Die dreidimensionale Struktur des Influenzavirus-Hämagglutinin im membranfusionsaktiven Zustand

by Ludwig, Kai

Abstract Envelope viruses enter a host cell via fusion between the viral and endosomal membrane, thereby releasing the nucleocapsid into the cytoplasm. The fusion has been accompanied with an conformational change in the ectodomain of viral glycoproteins. To understand the mechanism leading to fusion the three-dimensional (3D) structure of the complete viral glycoprotein in its fusion competent conformation has to be determined. The Fusion of influenza virus which is triggered at low pH has been associated with an irreversible conformational change in the trimeric glycoprotein hemagglutinin (HA). The three-dimensional (crystal) structure is already known of the enzymatic-cleaved ectodomain of one influenza strain (X-31) at neutral pH or of some fragments of the HA2-subunit at low pH, respectively. In this work a suitable influenza strain as well as suitable experimental conditions for investigations of the 3D-structure of the complete and not enzymatically treated HA at neutral and acidic pH conditions have been determined. An cryo-microscopy/angular reconstitution approach has been employed for the 3D- reconstruction of the intact HA of an different influenza strain (A/Japan). This structure is in excellent agreement with the known X-ray crystallographic structure of the bromelain- cleaved ectodomain of HA from influenza X-31. Moreover, for the very first time the 3D structure of the intact HA of Influenza A/Japan in its fusion competent state (at acidic pH) has been calculated. The differences between the two structures are large compared to the marginal differences between the neutral pH structures by EM and by X-ray crystallography, respectively, although the monomers remain tightly connected.

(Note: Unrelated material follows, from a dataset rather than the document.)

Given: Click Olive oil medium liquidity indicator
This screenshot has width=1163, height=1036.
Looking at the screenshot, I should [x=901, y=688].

These findings will be discussed especially with regard to the role of the HA1 subunit in the fusion process. The procedure is in general applicable to pursue the 3D-structure of (fusion mediating) proteins in various conformational states (especially of those proteins which are not directly accessible by X-ray crystallography). This approach should offer to elucidate the (eventually conserved) mechanism of membrane fusion.